• Task statement:
Copy out each line containing "cell" from the entries below.
----------
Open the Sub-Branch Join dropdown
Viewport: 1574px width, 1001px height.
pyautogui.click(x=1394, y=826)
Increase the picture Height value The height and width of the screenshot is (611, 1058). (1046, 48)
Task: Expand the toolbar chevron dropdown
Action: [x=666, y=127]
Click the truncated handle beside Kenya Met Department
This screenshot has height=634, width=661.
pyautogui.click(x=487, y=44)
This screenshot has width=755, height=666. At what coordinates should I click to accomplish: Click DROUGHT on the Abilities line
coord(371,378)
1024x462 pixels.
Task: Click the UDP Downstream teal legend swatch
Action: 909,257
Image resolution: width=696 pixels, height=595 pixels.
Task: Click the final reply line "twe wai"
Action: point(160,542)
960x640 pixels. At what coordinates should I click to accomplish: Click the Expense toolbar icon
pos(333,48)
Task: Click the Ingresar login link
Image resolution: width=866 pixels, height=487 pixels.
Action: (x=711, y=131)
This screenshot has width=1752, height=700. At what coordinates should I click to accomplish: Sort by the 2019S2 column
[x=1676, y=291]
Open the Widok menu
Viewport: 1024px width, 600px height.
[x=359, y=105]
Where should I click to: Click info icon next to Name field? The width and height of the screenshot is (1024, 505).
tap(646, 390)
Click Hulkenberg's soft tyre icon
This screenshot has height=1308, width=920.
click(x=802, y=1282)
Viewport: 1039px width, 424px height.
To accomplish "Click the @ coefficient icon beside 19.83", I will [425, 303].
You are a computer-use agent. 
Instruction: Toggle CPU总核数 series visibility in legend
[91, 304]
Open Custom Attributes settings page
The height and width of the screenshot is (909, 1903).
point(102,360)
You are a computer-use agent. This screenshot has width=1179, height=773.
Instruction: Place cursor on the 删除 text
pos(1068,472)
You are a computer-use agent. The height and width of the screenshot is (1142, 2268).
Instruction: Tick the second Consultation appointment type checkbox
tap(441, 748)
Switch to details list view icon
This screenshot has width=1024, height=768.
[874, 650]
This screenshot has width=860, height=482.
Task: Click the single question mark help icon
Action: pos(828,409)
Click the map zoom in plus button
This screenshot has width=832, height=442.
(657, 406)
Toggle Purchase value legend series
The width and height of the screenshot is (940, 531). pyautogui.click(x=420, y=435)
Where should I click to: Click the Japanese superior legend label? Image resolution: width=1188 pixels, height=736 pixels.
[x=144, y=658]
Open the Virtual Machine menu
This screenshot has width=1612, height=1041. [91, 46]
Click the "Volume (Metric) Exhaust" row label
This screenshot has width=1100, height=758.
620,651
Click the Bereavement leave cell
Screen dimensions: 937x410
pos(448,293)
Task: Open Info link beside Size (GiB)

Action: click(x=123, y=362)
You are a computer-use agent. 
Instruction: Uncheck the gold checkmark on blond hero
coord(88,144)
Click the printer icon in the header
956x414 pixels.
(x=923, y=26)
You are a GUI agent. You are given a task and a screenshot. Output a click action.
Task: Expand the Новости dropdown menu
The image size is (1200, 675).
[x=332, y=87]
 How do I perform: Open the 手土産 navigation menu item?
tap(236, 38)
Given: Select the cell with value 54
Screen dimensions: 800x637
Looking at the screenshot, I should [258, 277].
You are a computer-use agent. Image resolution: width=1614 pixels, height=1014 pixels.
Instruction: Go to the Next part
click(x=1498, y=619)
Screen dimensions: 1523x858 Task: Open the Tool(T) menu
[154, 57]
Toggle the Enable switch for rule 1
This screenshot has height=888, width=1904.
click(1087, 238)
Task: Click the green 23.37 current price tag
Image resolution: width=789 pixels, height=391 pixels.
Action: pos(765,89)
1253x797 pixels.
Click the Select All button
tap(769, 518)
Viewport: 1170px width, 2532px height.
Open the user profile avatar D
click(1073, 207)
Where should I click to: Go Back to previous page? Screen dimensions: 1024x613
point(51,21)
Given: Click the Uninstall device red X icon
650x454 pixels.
----------
• Written response:
Click the Bereavement leave cell
Given: Select the cell with value 54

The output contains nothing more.